SHORT TASK => In the data below, switch every "checkbox" to "check box" and write out all the lines again with nothing else altered.

INPUT RECORDS =>
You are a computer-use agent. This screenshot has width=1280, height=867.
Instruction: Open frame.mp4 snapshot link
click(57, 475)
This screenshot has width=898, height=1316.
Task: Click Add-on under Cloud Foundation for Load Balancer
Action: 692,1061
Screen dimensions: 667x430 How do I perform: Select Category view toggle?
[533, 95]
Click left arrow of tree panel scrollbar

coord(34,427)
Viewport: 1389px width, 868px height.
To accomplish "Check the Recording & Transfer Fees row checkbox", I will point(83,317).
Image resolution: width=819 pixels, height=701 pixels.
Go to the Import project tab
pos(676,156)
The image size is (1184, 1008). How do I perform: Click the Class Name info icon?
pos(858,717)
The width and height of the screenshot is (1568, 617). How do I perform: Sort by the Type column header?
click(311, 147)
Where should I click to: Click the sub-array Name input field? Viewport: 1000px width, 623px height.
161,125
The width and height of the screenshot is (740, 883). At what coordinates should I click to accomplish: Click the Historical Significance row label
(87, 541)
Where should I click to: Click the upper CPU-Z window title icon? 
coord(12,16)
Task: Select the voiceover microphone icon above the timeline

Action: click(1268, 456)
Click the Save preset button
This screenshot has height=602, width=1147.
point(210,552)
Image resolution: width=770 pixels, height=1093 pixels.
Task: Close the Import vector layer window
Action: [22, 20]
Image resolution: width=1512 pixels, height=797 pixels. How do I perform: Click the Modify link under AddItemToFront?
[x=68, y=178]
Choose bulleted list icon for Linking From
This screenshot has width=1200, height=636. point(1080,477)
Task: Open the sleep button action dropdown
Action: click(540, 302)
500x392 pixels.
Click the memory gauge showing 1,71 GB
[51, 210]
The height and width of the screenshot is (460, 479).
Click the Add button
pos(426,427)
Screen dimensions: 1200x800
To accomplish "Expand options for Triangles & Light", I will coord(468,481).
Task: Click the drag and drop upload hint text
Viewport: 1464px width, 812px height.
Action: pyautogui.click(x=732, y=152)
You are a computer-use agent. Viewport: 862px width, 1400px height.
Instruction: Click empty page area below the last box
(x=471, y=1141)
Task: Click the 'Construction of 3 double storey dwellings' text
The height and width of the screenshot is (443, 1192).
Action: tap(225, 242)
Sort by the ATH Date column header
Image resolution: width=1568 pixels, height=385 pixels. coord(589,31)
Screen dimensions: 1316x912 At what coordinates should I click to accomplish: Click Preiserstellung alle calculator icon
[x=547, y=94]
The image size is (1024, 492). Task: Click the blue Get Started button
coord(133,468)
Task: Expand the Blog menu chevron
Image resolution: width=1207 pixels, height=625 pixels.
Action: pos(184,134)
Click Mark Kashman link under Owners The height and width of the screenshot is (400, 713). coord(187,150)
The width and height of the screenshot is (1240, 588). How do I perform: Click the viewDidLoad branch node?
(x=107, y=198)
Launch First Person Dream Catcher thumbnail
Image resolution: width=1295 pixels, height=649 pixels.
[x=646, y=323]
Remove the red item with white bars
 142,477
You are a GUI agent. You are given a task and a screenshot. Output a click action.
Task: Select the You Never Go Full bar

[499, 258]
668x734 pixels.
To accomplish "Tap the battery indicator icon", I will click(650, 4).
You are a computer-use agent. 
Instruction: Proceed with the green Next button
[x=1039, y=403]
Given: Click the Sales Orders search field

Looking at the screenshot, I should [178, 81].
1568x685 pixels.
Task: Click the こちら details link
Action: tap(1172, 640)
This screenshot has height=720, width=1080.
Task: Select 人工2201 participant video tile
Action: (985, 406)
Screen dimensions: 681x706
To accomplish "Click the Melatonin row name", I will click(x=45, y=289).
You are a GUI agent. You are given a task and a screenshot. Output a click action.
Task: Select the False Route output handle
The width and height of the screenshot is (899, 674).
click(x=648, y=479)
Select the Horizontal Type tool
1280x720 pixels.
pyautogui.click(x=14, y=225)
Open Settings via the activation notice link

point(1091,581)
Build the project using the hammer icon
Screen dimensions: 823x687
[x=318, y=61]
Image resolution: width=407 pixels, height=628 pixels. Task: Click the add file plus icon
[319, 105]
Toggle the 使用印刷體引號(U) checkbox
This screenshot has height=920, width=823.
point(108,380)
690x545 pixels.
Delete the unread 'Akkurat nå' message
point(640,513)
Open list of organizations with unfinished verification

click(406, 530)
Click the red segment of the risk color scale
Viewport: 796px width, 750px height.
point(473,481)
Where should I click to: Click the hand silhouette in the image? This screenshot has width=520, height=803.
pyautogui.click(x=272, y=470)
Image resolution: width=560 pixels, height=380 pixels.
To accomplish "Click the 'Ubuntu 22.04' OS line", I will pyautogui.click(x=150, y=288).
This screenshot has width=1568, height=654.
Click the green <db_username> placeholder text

RESULT OF THIS EXERCISE =>
You are a computer-use agent. This screenshot has width=1280, height=867.
Instruction: Open frame.mp4 snapshot link
click(57, 475)
This screenshot has width=898, height=1316.
Task: Click Add-on under Cloud Foundation for Load Balancer
Action: 692,1061
Screen dimensions: 667x430 How do I perform: Select Category view toggle?
[533, 95]
Click left arrow of tree panel scrollbar

coord(34,427)
Viewport: 1389px width, 868px height.
To accomplish "Check the Recording & Transfer Fees row check box", I will point(83,317).
Image resolution: width=819 pixels, height=701 pixels.
Go to the Import project tab
pos(676,156)
The image size is (1184, 1008). How do I perform: Click the Class Name info icon?
pos(858,717)
The width and height of the screenshot is (1568, 617). How do I perform: Sort by the Type column header?
click(311, 147)
Where should I click to: Click the sub-array Name input field? Viewport: 1000px width, 623px height.
161,125
The width and height of the screenshot is (740, 883). At what coordinates should I click to accomplish: Click the Historical Significance row label
(87, 541)
Where should I click to: Click the upper CPU-Z window title icon? 
coord(12,16)
Task: Select the voiceover microphone icon above the timeline

Action: click(1268, 456)
Click the Save preset button
This screenshot has height=602, width=1147.
point(210,552)
Image resolution: width=770 pixels, height=1093 pixels.
Task: Close the Import vector layer window
Action: [22, 20]
Image resolution: width=1512 pixels, height=797 pixels. How do I perform: Click the Modify link under AddItemToFront?
[x=68, y=178]
Choose bulleted list icon for Linking From
This screenshot has width=1200, height=636. point(1080,477)
Task: Open the sleep button action dropdown
Action: click(540, 302)
500x392 pixels.
Click the memory gauge showing 1,71 GB
[51, 210]
The height and width of the screenshot is (460, 479).
Click the Add button
pos(426,427)
Screen dimensions: 1200x800
To accomplish "Expand options for Triangles & Light", I will coord(468,481).
Task: Click the drag and drop upload hint text
Viewport: 1464px width, 812px height.
Action: pyautogui.click(x=732, y=152)
You are a computer-use agent. Viewport: 862px width, 1400px height.
Instruction: Click empty page area below the last box
(x=471, y=1141)
Task: Click the 'Construction of 3 double storey dwellings' text
The height and width of the screenshot is (443, 1192).
Action: tap(225, 242)
Sort by the ATH Date column header
Image resolution: width=1568 pixels, height=385 pixels. coord(589,31)
Screen dimensions: 1316x912 At what coordinates should I click to accomplish: Click Preiserstellung alle calculator icon
[x=547, y=94]
The image size is (1024, 492). Task: Click the blue Get Started button
coord(133,468)
Task: Expand the Blog menu chevron
Image resolution: width=1207 pixels, height=625 pixels.
Action: pos(184,134)
Click Mark Kashman link under Owners The height and width of the screenshot is (400, 713). coord(187,150)
The width and height of the screenshot is (1240, 588). How do I perform: Click the viewDidLoad branch node?
(x=107, y=198)
Launch First Person Dream Catcher thumbnail
Image resolution: width=1295 pixels, height=649 pixels.
[x=646, y=323]
Remove the red item with white bars
 142,477
You are a GUI agent. You are given a task and a screenshot. Output a click action.
Task: Select the You Never Go Full bar

[499, 258]
668x734 pixels.
To accomplish "Tap the battery indicator icon", I will click(650, 4).
You are a computer-use agent. 
Instruction: Proceed with the green Next button
[x=1039, y=403]
Given: Click the Sales Orders search field

Looking at the screenshot, I should [178, 81].
1568x685 pixels.
Task: Click the こちら details link
Action: tap(1172, 640)
This screenshot has height=720, width=1080.
Task: Select 人工2201 participant video tile
Action: (985, 406)
Screen dimensions: 681x706
To accomplish "Click the Melatonin row name", I will click(x=45, y=289).
You are a GUI agent. You are given a task and a screenshot. Output a click action.
Task: Select the False Route output handle
The width and height of the screenshot is (899, 674).
click(x=648, y=479)
Select the Horizontal Type tool
1280x720 pixels.
pyautogui.click(x=14, y=225)
Open Settings via the activation notice link

point(1091,581)
Build the project using the hammer icon
Screen dimensions: 823x687
[x=318, y=61]
Image resolution: width=407 pixels, height=628 pixels. Task: Click the add file plus icon
[319, 105]
Toggle the 使用印刷體引號(U) check box
This screenshot has height=920, width=823.
point(108,380)
690x545 pixels.
Delete the unread 'Akkurat nå' message
point(640,513)
Open list of organizations with unfinished verification

click(406, 530)
Click the red segment of the risk color scale
Viewport: 796px width, 750px height.
point(473,481)
Where should I click to: Click the hand silhouette in the image? This screenshot has width=520, height=803.
pyautogui.click(x=272, y=470)
Image resolution: width=560 pixels, height=380 pixels.
To accomplish "Click the 'Ubuntu 22.04' OS line", I will pyautogui.click(x=150, y=288).
This screenshot has width=1568, height=654.
Click the green <db_username> placeholder text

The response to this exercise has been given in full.